Dirjen Perimbangan Keuangan Pusat dan Daerah Departemen Keuangan Republik Indonesia mengungkapkan bahwa pada dasarnya, pemerintahan daerah memiliki peranan penting dalam pemberian pelayanan publik. Hal ini didasarkan pada asumsi bahwa permintaan terhadap pelayanan publik dapat berbeda-beda antar daerah. Sementara itu, Pemerintah Daerah juga memiliki yang paling dekat dengan publik untuk mengetahui dan mengatasi perbedaan-perbedaan dalam permintaan dan kebutuhan pelayanan publik tersebut. Satu hal yang sangat penting adalah bagaimana memutuskan untuk mendelegasikan tanggung jawab pelayanan publik atau fungsi belanja pada berbagai tingkat pemerintahan.

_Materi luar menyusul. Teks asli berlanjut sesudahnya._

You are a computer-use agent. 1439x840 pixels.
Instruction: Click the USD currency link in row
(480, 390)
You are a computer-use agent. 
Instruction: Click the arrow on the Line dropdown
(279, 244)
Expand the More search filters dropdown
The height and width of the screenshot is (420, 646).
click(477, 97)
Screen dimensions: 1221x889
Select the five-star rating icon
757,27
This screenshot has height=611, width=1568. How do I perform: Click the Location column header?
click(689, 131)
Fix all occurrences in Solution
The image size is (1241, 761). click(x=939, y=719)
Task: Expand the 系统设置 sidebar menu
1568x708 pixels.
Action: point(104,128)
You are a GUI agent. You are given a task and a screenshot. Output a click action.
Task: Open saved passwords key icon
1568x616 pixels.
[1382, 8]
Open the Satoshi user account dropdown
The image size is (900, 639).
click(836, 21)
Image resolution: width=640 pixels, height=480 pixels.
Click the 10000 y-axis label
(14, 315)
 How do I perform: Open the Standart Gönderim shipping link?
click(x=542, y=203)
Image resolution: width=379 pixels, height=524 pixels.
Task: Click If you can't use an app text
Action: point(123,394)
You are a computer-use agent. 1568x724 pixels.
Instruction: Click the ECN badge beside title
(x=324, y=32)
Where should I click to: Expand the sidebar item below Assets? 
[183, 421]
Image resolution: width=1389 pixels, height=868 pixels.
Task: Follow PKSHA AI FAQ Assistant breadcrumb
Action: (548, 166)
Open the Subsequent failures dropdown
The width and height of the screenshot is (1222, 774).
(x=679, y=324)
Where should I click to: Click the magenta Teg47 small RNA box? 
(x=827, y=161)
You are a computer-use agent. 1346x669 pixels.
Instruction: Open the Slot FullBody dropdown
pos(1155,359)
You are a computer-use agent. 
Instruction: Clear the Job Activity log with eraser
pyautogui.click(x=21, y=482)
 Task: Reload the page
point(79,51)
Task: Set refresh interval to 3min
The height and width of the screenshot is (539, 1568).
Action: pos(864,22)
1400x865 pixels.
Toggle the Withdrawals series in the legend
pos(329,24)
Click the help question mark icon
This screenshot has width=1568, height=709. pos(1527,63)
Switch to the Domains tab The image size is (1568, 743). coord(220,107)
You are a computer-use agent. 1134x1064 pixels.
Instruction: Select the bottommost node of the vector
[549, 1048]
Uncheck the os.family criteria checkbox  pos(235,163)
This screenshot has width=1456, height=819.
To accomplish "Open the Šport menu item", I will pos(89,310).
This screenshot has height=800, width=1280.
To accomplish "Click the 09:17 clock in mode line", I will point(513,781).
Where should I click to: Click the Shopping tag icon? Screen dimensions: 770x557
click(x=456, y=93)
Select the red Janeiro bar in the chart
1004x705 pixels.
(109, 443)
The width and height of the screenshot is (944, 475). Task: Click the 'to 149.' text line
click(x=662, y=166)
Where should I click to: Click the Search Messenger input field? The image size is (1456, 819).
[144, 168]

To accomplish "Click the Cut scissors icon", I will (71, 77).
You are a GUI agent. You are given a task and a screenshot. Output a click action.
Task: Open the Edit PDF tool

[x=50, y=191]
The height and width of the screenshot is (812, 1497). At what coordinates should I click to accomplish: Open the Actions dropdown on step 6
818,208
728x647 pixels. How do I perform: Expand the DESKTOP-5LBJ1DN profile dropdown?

Secara teoritis, terdapat dua pendekatan yang berbeda dalam pendelegasian fungsi belanja, yaitu pendekatan “pengeluaran” dan pendekatan “pendapatan”.

Menurut pendekatan “pengeluaran”, kewenangan sebagai tanggung jawab antar tingkat pemerintahan dirancang sedemikian rupa agar tidak saling timpang tindih.

Pendelegasian ditentukan berdasarkan kriteria yang bersifat obyektif, seperti tingkat lokalitas dampak dari fungsi tertentu, pertimbangan keseragaman kebijakan dan penyelenggaraan, kemampuan teknik dan manajerial pada umumnya, pertimbangan faktor-faktor luar yang berkaitan dengan kewilayahan, efiensi dan skala ekonomi, sedangkan menurut pendekatan “pendapatan”, sumber pendapatan publik dialokasikan antar berbagai tingkat pemerintah yang merupakan hasil dari tawar-menawar politik. Pertukaran iklim politik sangat mempengaruhi dalam pengalokasian sumber dana antar tingkat pemerintahan.

Selanjutnya, meskipun pertimbangan prinsip diatas relevan, namun kemampuan daerah menajadi pertimbangan yang utama.